LA BELLEZZA COME EQUILIBRIO

Macro 4x of a waterdrop on a green blade of grass reflecting our earth. Focus on foreground. Shallow depth of field. North America earth orientation.

La bellezza è quella qualità, percepibile tramite i sensi, che stupisce e allieta l’animo, è quella
“virtù” che rende degno qualcosa o qualcuno di contemplazione; pensiamo per esempio alle
bellissime, ma anche perfette, statue degli scultori Fidia, Policleto o ancora Mirone… questi hanno
saputo rappresentare degnamente il concetto di bellezza, ma anche e soprattutto di equilibrio.
Basta osservare “il Discobolo”, celebre statua di Mirone a noi nota grazie alle numerosissime copie
in marmo create dai romani; questa non rappresenta un atleta in particolare o un uomo-eroe, bensì
l’idea dell’equilibrio tra l’armonia del corpo, del moto e dello spirito.
O ancora nell’ “Apollo Sauroctono” di Prassitele (IV sec.a.C.) abbiamo la figura divina e perfetta di
Apollo che viene ad intrecciarsi con qualcosa di più terreno, cioè, da come si evince anche dal nome
dell’opera stessa, l’azione dell’uccidere una lucertola.
Importantissima, quindi, durante il V-IV sec. a.C. era la concezione di perfezione come declinazione
di due concetti: la bellezza esteriore che diviene bellezza interiore; questo è il concetto della
“καλοκαγαθία”, parola composta da: “καλὸς καὶ ἀγαθός” cioè “bello e buono”.

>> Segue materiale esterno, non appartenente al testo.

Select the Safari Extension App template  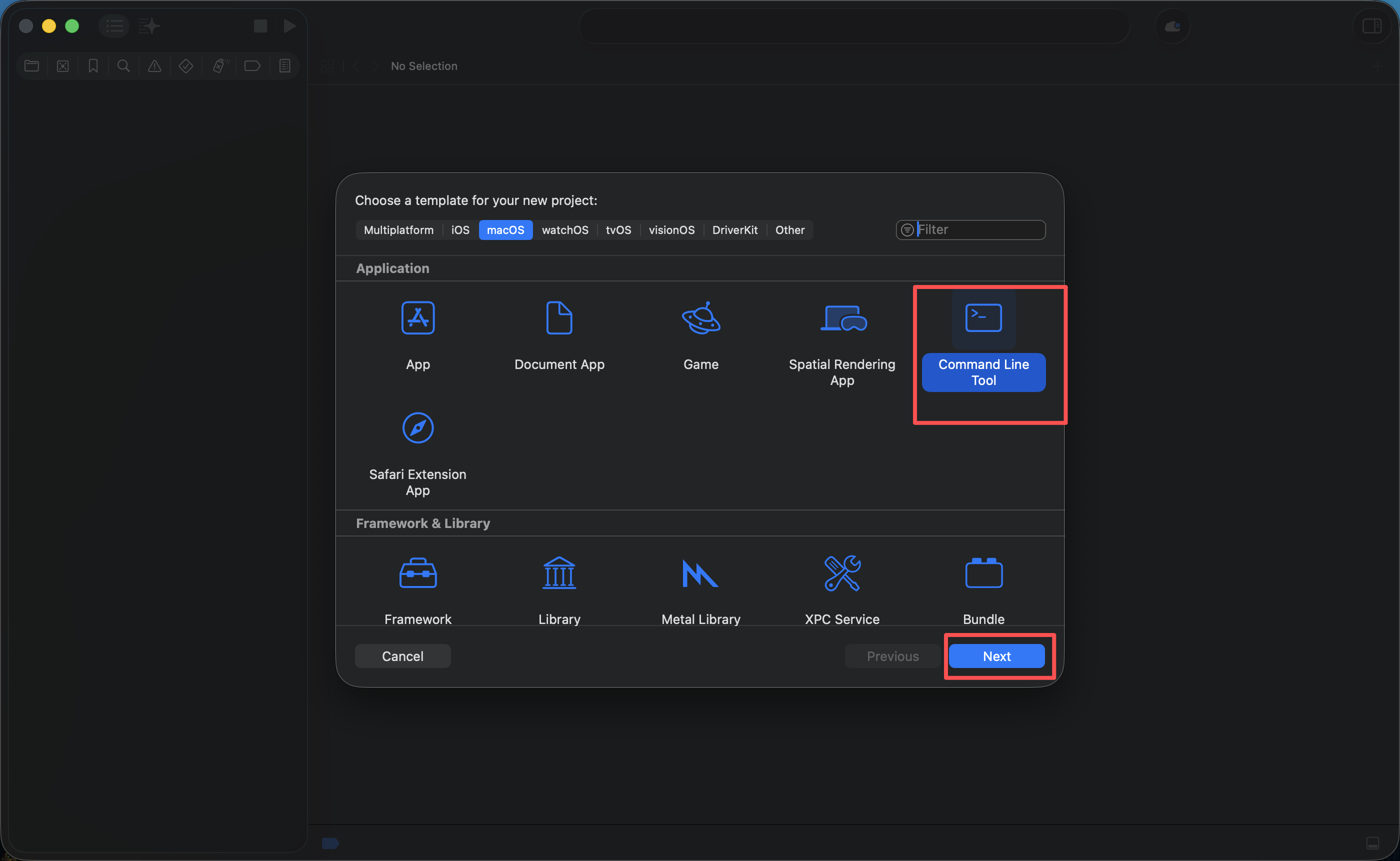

Questo è ciò che si può notare in ambito scultoreo, cosa possiamo dire della letteratura e della
filosofia?
In modo coevo allo sviluppo della scultura nel V-IV sec. a.C. abbiamo anche una considerevole
crescita della letteratura, proprio in questo periodo infatti nascono: il teatro (tragedia e commedia, si
passò da una all’atra tramite un graduale passaggio), l’oratoria, la storiografia, la prosa scientifica.
Notevole è l’importanza del teatro che non era un semplice evento pubblico bensì era molto di più,
non aveva soltanto un’importanza “poetica” e religiosa, ma anche e soprattutto etica e morale.

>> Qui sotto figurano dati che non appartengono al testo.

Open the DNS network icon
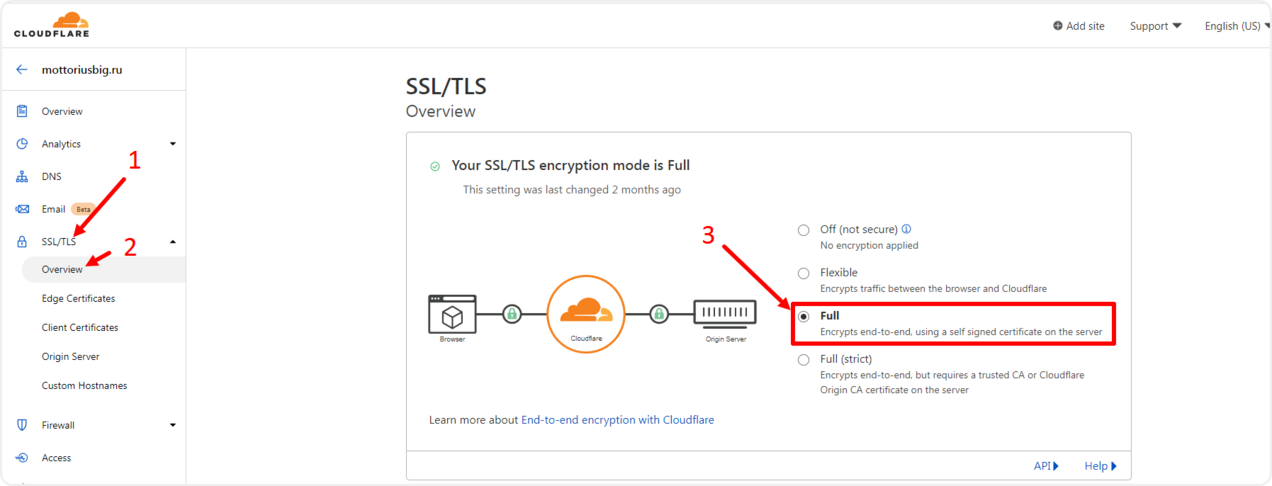This screenshot has width=1272, height=486. click(x=22, y=177)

Doveva servire come modello di comportamento per tutti i cittadini, modello che doveva portare ad
una condotta equlibrata, che andava a confluire nella figura del cittadino virtuoso (ἀγαθός) infatti
partecipavano alle rappresentazioni tragiche non solo gli uomini più ricchi e rilevanti della polis, ma
anche donne e schiavi.
Parlando di teatro, ma più nello specifico di tragedia, potremmo fare una suddivisione in tre periodi:
la tragedia arcaica con Eschilo, quella di “mezzo” con Sofocle e infine l’ultimo periodo con
Euripide.
I tre articolarono le loro tragedie in tre gruppi tematici diversi: Eschilo lo scontro con Dio, Sofocle
lo scontro tra uomini, Euripide si concentrò sull’interiorità; quest’ultimo proprio per questa
particolare cura e sensibilità che aveva nei confronti della psicologia dei personaggi fu accusato di
aver portato la tragedia al suo epilogo.
In ambito filosofico, invece, a dare la sua opinione sulla bellezza fu Platone; ricordiamo che fu
discepolo di Socrate, nominato uomo più brutto della Grecia, si dice che fosse simile ad un sileno,
non rispettava dunque i canoni della καλοκαγαθία, sebbene sia considerato tra i massimi esponenti
della filosofia, che ha tracciato la linea del pensiero occidentale. Per Platone la bellezza è collegata
all'Eros, il desiderio che spinge l'ascesa dell'uomo verso la verità. L'Eros è proprio il desiderio di
bellezza, di sapienza, ed è suddivisa in diversi gradi: partiamo dall'amore fisico, all'amore per la
giustizia, per la conoscenza e infine per l'assoluto, l'essenza del bello e del bene.
Traendo le somme del discorso possiamo dunque affermare che “il bello” non è soltanto ciò che
appare tale nella sua forma esteriore, ma è anche quella virtù che riesce a colpirci e lascia un segno
nella nostra anima.
A questo punto la domanda sorge spontanea, ma è la bellezza a conferire a qualcuno/qualcosa la
virtù, o è la virtù a conferire bellezza?